Although the Reconstruction era was certainly a more severe period in American history, doesn’t some of this history sound eerily like what is happening before our eyes today? Many mistakes were made during Reconstruction, namely not protecting Black citizens’ rights – they were freed, but terrorized into not voting and made second -class citizens for 100 years until the Civil Rights movement of the 1960s. 

Our mistakes during Reconstruction can provide us a road map as we go forward from the recent bitterly contested presidential elections and divided country. President-elect Joe Biden faces a situation of rebuilding unity in our country, much like the situation faced by Grant. Because the world is so much more interconnected than it was 150 years ago, the stakes are even higher. As with Reconstruction, the world is again watching with interest what will occur during the next four years.

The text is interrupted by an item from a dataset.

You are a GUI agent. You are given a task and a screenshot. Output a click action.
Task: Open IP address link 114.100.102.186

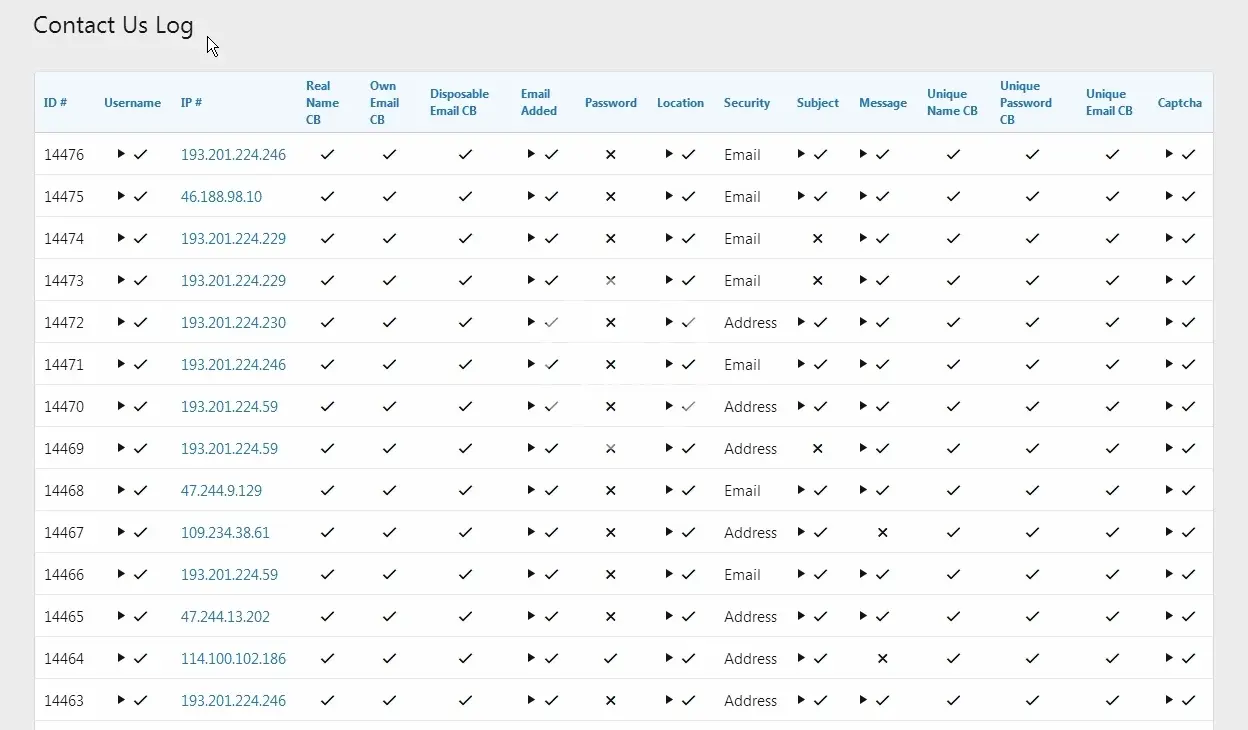click(x=233, y=659)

We have the opportunity to show the world that the U.S. is a just nation where all citizens have rights and are afforded respect. We can also repair the frayed relations with our traditional allies such as Canada, Mexico, Japan, and Europe. After the Civil War, the U.S. became a major nation on the world stage and accepted this responsibility. It is time we accept it again. There has never been a greater need for fair-handed diplomacy to sort out issues involving trade, immigration, climate change, and human rights, among others. Indeed, our traditional allies will probably jump at the opportunity to again work closely with our country for the benefit of all of our citizens.

      We have the opportunity to pull the country together and pull ourselves out of the economic malaise brought on by the pandemic by investing in infrastructure, so that our economy can thrive – as was done after the Civil War. Modern infrastructure to expand our economy and to increase our exports will keep us competitive in the global market.

   It is important that President-elect Biden pursues opportunities to mend this country. We have done this before under more trying circumstances. And it is up to every American to put our country first, ahead of our own personal interests, as has been done by countless ancestors before us.